Your team has set up Codex to review pull requests in this repo. Reviews are triggered when you open a pull request for review, mark a draft as ready, or comment "@codex review". If Codex has suggestions, it will comment; otherwise it will react with 👍.

Codex can also answer questions or update the PR. Try commenting "@codex fix this CI failure" or "@codex address that feedback".

Comment on lines +110 to +118
# Remove all null values to comply with JSON Schema Draft 2020-12
# This prevents LLM providers from rejecting schemas with null values
keys_to_remove = []
for key, value in json_schema.items():
if value is None:
keys_to_remove.append(key)

for key in keys_to_remove:
json_schema.pop(key)

Choose a reason for hiding this comment

The reason will be displayed to describe this comment to others. Learn more.

[P1] Preserve strictness when additionalProperties is None

The new loop removes every key whose value is None. For object schemas that arrive with "additionalProperties": None, the earlier branch that defaults objects to additionalProperties=False is skipped because the key is present. After this block runs, the key is popped entirely, so the returned schema has no additionalProperties entry and therefore permits extra properties by default. This regresses the purpose of ensure_strict_json_schema, which should always disallow additional fields. Consider treating None as “not provided” before the object-type check or coercing it to False rather than dropping the key.

Useful? React with 👍 / 👎.

Copy link
Contributor Author

Choose a reason for hiding this comment

The reason will be displayed to describe this comment to others. Learn more.

Good catch

@seratch
Copy link
Member

seratch commented Sep 12, 2025

I am not yet fully confident about having this change. It may break anything that are not mentioned here.

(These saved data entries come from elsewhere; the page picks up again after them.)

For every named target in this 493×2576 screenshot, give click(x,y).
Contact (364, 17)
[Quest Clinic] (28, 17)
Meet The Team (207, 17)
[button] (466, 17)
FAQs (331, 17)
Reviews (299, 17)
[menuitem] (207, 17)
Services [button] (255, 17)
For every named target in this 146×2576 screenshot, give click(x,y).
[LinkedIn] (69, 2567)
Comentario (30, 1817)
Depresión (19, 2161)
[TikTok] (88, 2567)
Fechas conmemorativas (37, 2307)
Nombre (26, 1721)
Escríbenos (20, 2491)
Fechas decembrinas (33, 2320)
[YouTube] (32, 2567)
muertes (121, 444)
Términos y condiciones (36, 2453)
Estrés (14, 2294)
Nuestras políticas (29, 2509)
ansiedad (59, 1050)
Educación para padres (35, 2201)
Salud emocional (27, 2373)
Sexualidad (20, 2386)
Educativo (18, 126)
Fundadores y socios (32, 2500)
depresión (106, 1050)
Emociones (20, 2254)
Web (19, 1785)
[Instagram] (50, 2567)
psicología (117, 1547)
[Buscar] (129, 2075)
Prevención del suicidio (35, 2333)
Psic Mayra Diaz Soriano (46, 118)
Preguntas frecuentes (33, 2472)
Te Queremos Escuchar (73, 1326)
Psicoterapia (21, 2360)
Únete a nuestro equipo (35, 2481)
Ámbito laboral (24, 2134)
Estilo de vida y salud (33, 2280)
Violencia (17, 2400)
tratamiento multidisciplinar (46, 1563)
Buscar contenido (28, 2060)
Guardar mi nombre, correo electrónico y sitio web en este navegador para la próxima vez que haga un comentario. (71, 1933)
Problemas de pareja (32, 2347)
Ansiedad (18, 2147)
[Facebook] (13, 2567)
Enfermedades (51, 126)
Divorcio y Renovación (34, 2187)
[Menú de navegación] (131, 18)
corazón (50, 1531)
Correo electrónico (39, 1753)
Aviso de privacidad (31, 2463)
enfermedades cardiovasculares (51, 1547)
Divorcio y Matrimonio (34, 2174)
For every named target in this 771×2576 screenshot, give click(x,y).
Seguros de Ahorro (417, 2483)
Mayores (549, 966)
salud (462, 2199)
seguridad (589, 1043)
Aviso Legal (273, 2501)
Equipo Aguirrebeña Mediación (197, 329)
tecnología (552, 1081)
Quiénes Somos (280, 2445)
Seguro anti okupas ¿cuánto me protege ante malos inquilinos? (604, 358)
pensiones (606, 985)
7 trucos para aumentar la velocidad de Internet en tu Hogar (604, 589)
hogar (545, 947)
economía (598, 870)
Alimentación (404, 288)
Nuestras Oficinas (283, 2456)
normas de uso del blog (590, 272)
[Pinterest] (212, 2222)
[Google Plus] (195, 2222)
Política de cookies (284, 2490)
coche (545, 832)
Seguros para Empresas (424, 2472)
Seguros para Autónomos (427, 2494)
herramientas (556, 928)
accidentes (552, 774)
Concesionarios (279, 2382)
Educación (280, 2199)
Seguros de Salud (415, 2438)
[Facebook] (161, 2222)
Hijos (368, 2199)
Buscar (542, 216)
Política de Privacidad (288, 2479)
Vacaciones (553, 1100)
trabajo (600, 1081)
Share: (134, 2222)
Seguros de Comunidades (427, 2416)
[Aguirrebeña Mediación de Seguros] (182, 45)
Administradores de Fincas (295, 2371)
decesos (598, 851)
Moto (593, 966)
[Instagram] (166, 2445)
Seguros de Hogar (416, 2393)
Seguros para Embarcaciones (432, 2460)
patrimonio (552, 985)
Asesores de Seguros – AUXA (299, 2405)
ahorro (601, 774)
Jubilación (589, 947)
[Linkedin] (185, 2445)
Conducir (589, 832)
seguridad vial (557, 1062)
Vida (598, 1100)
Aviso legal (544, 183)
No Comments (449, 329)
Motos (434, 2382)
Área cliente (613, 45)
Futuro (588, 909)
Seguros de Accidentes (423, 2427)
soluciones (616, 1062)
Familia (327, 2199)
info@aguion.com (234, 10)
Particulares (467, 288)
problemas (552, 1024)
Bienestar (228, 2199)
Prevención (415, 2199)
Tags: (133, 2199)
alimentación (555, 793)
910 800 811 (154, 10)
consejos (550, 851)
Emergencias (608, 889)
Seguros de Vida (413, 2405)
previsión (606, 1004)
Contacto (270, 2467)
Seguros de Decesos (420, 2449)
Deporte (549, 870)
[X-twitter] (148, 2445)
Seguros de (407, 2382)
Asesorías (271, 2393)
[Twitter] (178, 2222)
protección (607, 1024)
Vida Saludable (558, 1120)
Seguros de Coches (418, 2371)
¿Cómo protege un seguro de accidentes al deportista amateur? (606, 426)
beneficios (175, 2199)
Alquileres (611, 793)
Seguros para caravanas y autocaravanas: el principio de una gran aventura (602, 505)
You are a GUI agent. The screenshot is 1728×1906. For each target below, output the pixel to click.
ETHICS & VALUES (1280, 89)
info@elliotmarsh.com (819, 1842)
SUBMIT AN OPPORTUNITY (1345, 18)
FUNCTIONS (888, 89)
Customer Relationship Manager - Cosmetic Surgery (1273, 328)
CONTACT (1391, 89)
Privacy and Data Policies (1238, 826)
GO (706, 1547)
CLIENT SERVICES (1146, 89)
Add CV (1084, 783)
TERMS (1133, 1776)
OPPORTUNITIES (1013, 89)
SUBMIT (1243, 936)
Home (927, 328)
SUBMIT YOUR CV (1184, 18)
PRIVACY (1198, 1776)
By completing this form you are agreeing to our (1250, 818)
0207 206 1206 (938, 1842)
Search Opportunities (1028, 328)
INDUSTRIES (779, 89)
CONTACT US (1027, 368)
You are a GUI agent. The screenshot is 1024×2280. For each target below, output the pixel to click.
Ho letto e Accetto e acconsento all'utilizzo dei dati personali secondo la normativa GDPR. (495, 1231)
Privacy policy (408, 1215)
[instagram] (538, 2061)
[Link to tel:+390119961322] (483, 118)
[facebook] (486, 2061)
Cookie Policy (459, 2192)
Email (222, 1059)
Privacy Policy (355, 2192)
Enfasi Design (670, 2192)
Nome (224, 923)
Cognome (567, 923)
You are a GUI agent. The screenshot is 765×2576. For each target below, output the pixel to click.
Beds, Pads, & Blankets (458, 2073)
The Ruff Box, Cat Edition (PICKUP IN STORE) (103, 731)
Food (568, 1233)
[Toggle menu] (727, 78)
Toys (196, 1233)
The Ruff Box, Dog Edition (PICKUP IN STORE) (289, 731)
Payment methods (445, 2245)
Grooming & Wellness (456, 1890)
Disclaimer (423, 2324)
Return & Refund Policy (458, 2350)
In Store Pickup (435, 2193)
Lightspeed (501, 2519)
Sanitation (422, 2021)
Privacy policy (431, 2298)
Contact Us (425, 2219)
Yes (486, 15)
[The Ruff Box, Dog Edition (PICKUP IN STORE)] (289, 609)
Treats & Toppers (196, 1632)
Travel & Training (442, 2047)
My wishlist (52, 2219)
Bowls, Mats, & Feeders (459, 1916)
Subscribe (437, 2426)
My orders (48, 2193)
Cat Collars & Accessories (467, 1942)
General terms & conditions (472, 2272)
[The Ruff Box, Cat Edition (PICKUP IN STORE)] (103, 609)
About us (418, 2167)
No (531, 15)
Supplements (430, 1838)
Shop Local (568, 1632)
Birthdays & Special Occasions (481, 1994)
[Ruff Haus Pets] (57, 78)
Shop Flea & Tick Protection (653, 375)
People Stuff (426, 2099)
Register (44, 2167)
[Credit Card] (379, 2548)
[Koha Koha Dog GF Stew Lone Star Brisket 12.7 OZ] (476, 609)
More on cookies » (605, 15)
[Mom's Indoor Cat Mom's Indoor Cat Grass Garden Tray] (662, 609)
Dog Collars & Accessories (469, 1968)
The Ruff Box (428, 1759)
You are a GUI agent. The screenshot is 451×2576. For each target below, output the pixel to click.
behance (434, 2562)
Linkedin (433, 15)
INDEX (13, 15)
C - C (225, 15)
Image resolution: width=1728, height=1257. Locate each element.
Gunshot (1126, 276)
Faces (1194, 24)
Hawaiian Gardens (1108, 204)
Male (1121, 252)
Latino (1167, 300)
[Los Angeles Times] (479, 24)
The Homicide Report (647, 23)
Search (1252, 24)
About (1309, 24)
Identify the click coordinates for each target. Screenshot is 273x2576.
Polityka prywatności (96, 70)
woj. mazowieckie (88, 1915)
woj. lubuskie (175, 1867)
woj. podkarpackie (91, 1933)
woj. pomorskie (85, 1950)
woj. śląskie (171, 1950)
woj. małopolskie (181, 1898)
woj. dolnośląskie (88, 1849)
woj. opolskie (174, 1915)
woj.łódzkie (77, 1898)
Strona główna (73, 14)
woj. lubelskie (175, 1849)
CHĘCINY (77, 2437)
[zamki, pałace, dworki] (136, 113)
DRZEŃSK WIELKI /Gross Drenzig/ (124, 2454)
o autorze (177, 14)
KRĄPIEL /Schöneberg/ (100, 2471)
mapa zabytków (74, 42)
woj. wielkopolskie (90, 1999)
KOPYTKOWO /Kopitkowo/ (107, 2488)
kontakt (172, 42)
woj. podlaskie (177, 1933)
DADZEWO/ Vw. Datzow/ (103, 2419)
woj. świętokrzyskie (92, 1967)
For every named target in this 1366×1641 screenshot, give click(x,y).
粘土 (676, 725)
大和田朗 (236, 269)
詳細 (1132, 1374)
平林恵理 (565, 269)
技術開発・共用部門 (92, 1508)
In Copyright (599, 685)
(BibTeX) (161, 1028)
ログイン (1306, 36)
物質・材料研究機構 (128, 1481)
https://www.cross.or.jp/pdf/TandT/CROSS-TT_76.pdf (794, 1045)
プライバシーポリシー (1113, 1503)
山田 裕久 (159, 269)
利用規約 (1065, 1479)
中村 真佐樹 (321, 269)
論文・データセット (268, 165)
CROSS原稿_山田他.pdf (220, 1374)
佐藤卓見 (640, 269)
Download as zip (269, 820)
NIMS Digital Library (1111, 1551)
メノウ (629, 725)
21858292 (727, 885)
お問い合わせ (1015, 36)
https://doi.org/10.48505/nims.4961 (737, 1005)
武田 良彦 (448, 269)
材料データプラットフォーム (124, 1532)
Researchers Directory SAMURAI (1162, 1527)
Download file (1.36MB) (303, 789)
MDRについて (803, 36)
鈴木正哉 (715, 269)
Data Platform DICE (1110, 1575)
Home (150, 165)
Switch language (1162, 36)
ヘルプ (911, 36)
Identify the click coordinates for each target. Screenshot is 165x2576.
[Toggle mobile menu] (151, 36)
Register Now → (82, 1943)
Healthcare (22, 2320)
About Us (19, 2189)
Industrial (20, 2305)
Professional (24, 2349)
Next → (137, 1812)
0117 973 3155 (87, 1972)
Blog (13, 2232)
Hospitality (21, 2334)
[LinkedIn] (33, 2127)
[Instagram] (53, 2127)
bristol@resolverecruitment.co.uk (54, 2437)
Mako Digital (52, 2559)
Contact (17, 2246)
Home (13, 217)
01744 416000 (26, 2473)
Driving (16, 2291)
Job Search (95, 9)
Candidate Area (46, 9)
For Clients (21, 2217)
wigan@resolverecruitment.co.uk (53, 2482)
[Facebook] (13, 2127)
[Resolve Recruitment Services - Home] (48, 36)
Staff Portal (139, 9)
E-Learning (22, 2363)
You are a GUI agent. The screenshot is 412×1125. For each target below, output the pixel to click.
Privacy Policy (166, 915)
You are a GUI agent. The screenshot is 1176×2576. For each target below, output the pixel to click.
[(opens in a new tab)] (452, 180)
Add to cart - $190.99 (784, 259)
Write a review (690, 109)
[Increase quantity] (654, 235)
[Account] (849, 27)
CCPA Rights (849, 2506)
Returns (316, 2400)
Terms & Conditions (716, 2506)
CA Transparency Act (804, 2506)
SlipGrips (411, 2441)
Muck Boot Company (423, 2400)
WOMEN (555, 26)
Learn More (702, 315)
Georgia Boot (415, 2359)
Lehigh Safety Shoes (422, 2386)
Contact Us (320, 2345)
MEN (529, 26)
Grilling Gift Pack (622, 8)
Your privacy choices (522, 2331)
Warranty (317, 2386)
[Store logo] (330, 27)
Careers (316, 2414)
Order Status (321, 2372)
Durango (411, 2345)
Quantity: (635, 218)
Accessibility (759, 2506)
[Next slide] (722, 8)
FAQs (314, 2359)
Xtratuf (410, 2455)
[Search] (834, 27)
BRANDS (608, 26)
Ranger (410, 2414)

I asked ChatGPT and got some suggestions. I don't follow these blindly, but just wanted to share it first. We may want to continue discussing and doing some research on a viable solution.

Recommendations for ensure_strict_json_schema (null-removal)

Context (short)

The current implementation recursively walks a generated JSON Schema and removes keys whose value is None to avoid provider rejections (e.g., JSON schema is invalid. It must match JSON Schema draft 2020-12). This approach fixes many provider validation failures (especially when None appears as default or metadata), but a blanket removal of all key: null has some risks for legitimate schemas.

Recommendation summary

  1. Narrow the deletion rule: Do not remove every key: None. Instead remove None only for a conservative allowlist of metadata/annotation keys that are safe to drop. Suggested allowlist:

    title, description, examples, default, $comment
    
  2. Preserve validation keywords that can be legitimately null: Do not remove keywords such as const (e.g., {"const": null} is a valid constraint) or other validation keywords where null is meaningful.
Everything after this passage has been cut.